Dans l’Afrique ancestrale et même contemporaine, comme au Burkina Faso, sur trois foyers, deux sont tenus par des femmes. Même dans la petite économie familiale, ce sont les femmes qui portent l’éducation. Il y deux maillons forts dans la longue chaîne de l’humanité : l’éducation et la transmission. Et ce sont les femmes qui sont au cœur de cela en Afrique. L’organisation sociétale et politique traditionnelle est tenue par les femmes et même dans les sociétés secrètes, les clés sont tenues par les femmes. C’est quelque chose qui est de l’ordre de l’intime qu’on ne voit pas. Nos sociétés sont bien organisées, mais c’est vrai, elles manquent de beaucoup de droits, elles n’ont pas d’autonomie financière. Et je pense comme elle l’écrit que « la terre et la maison doivent revenir aux femmes ».
Cela dit, politiquement, ce ne sont pas les femmes qui tiennent les rênes en Afrique, ce sont les hommes.
Malheureusement les hommes ne sont pas prêts de lâcher prise. Le Liberia avait donné l’exemple avec la Présidente Ellen Jonhson Sirleaf. Elle a bien conduit le navire, donc c’est possible. Il y a des femmes qui sont capables de prendre les rênes du pouvoir, mais je ne crois pas que les mentalités soient prêtes.
Vous, la politique, ce n’est jamais quelque chose qui vous a intéressé ?

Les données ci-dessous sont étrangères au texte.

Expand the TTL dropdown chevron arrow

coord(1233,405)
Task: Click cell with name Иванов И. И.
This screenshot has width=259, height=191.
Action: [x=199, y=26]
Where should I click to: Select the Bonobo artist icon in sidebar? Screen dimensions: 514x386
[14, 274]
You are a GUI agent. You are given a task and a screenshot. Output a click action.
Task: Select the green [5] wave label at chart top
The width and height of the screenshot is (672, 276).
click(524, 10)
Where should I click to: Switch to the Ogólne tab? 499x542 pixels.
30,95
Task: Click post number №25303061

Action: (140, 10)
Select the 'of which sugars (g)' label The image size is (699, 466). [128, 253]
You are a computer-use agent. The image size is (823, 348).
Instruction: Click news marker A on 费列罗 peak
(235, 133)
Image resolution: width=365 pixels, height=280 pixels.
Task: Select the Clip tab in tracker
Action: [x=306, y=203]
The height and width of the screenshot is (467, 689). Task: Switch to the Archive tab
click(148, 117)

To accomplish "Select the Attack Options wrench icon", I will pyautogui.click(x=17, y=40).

Je n’étais pas aguerrie à la politique. La révolution au Burkina nous a certes galvanisés. Les femmes ont commencé à prendre les devants de la scène politique, avant personne n’y pensait, c’était réservé aux hommes. Alors non, j’ai fait à l’université une option en arts du spectacle. J’ai rencontré des grands auteurs. Et de là est partie mon inspiration pour aller vers le théâtre. C’est l’endroit pour moi, en tant que femme d’exister en prenant la parole à un niveau plus élevé sur un plateau. Je trouve que c’est l’endroit de la vérité parce qu’on ne peut pas tricher avec le public. On peut porter des choses que les gens ne peuvent pas dire, des souffrances infligées à nous les femmes qui sommes toujours emmurées, qui n’osons pas prendre la parole. Et pour moi le théâtre a été une révélation, même si cela n’a pas été facile au début, mais cela fait 30 ans que cela dure ! Au début, même la famille, la communauté, les amis et tout le monde me condamnait et me disait : « Pourquoi avec tes diplômes tu ne vas pas chercher du travail ? »

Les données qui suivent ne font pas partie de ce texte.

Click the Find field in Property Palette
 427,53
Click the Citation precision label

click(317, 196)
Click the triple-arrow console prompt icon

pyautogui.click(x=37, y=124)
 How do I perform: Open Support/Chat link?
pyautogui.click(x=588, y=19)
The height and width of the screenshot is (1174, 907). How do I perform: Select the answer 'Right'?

Vous parliez de la vérité du plateau. D’où l’importance que votre pièce soit vue partout et notamment chez vous en Afrique pour que le public féminin et le public masculin entendent cette parole ?
Je vais travailler de toutes mes forces parce que Léonora Miano m’a fait un cadeau et je dois faire retentir cette parole chez nous, en Afrique, pour que le débat se pose et qu’il soit porté publiquement. Les lionnes se trouvent seules dans des sables mouvants. Vont-elles faire des lionceaux avec des gnous, des sangliers, des batraciens ? Non. Il faut qu’on soit ensemble pour avancer et poser les vraies questions.

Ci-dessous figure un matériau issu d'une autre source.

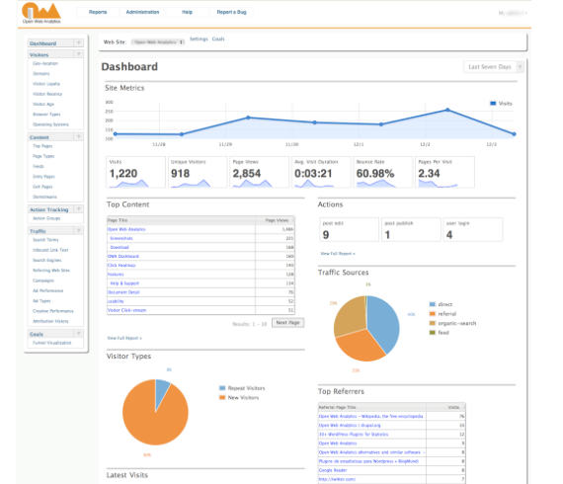Click the Next Page button
563x484 pixels.
tap(288, 323)
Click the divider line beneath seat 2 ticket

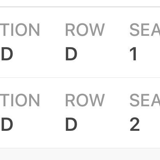[x=80, y=148]
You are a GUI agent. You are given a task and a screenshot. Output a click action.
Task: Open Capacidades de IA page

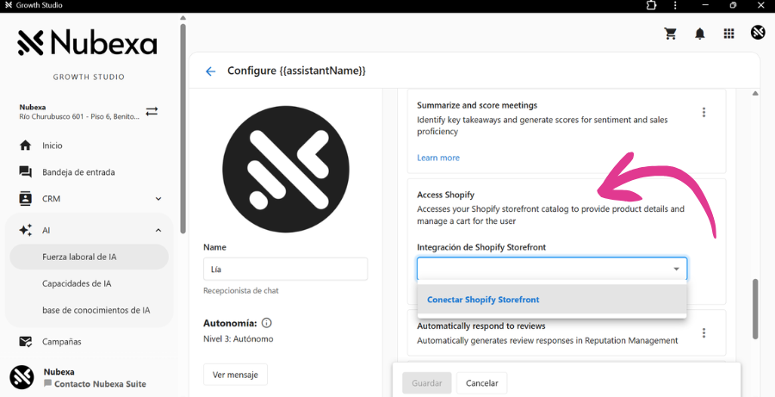coord(77,283)
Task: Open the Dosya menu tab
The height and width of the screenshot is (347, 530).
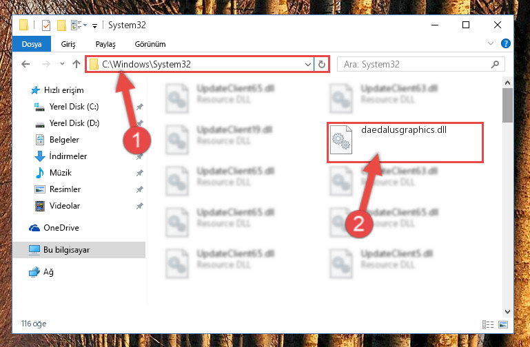Action: tap(32, 44)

On vous connaît en France comme comédienne depuis des années, vous avez travaillé avec de grands metteurs en scène comme Jean-Louis Martinelli. Diriez-vous que les scènes françaises ont changé et qu’elles sont plus diverses ?
Oui, elles ont beaucoup évolué, et je crois que les choses continuent d’avancer. Il y a une prise de conscience. Il y a eu de la revendication et des combats. Et Jean-Louis Martinelli a ouvert son théâtre à l’Afrique quand il est arrivé aux Amandiers. Il a eu de l’audace. Il y a eu une grande avancée là-dessus, on ne peut pas le nier, même si on ne va pas tous remplir toutes les salles de théâtre. Mais il faut le saluer.